Anyone remember yesterday?
The same folks were telling us that greedy bankers and “Loose Money” caused the greatest financial crisis since the 1930’s.
Yeh...I’m also seeing reports on MarketWatch that the banks are benefitting hughely from QE3....here we go again!
I’m a an ER physician, jtried to refi my mortgage, but because I’m an “ independent contractor” no one will give me the time of day. It’s idiotic. I get 3 or 4 calls a day from recruiters, have never missed a paycheck, could work every day of the month if I wanted to kill myself.
I was at a housing conference last week and there was a mortgage originators panel that discussed this topic. The bank standards are above and beyond those layed out by FHA, Fannie & Freddie. They are called “credit overlays” and it’s due to the banks being scarred by the financial crisis as well as Dodd-Frank and Basel III regulations and they are just unwilling to take on risk. Couple that with FHA and FHFA in disputes as to what is and is not a “Qualified Mortgage” and they are just trying to limit the risk on their side.

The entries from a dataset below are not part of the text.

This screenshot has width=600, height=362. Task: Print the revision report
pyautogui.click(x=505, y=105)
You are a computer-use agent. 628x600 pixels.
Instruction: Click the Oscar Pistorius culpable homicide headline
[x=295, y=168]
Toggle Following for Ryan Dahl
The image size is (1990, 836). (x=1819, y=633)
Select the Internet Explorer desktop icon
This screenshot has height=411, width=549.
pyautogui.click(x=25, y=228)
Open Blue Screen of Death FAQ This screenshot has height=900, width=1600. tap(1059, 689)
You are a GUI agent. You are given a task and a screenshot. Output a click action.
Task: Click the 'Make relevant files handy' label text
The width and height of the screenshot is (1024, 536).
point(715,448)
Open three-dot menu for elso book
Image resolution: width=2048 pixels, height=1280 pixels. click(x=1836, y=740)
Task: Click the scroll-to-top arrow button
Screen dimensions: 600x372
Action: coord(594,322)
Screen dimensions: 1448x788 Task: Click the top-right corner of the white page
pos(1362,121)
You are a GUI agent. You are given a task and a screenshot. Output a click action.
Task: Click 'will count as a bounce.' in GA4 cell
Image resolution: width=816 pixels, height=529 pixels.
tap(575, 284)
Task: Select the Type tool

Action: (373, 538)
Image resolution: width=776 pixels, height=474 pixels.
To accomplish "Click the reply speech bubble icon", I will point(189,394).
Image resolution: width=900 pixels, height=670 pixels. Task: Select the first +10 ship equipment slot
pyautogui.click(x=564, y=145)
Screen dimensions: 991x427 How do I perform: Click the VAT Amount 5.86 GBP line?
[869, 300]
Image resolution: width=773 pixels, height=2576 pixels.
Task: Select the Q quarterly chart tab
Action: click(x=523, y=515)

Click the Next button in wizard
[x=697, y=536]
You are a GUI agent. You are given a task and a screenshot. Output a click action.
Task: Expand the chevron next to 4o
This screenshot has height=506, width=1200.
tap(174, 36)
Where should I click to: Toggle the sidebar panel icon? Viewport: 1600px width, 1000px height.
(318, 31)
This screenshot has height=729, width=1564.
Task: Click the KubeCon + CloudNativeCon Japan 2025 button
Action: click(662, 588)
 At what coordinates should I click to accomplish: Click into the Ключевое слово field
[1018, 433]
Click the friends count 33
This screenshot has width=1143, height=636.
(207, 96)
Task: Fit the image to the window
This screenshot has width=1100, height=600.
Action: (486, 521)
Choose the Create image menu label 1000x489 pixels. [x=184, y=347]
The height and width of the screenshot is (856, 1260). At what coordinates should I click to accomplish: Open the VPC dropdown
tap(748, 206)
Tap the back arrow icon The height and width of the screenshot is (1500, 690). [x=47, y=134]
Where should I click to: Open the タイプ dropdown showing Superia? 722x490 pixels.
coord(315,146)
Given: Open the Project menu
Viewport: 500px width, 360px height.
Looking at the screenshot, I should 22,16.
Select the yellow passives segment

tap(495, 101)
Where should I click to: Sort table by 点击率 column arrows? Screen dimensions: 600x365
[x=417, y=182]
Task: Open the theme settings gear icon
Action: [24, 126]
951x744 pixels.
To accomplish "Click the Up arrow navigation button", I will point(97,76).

I think it’s something different. Our massive government debt gets paid off by high inflation and low interest rates. The only way this works is if there is a way to keep most people from borrowing money at low rates while hiding inflation with fudged numbers on the CPI. In the meantime, the government gets cheap money and inflates its way out of debt. In the meantime, savers and lenders are effectively being taxed due to the differential between the two. The inflation/low interest combo is a massive transfer of wealth from those who are lenders and own currency to those who own real inflationary property and have debt.
I think long-term loaning money (without overextending) to buy real inflationary property is going to be the best investment because that is what the government has to have to get itself out the hole it’s in.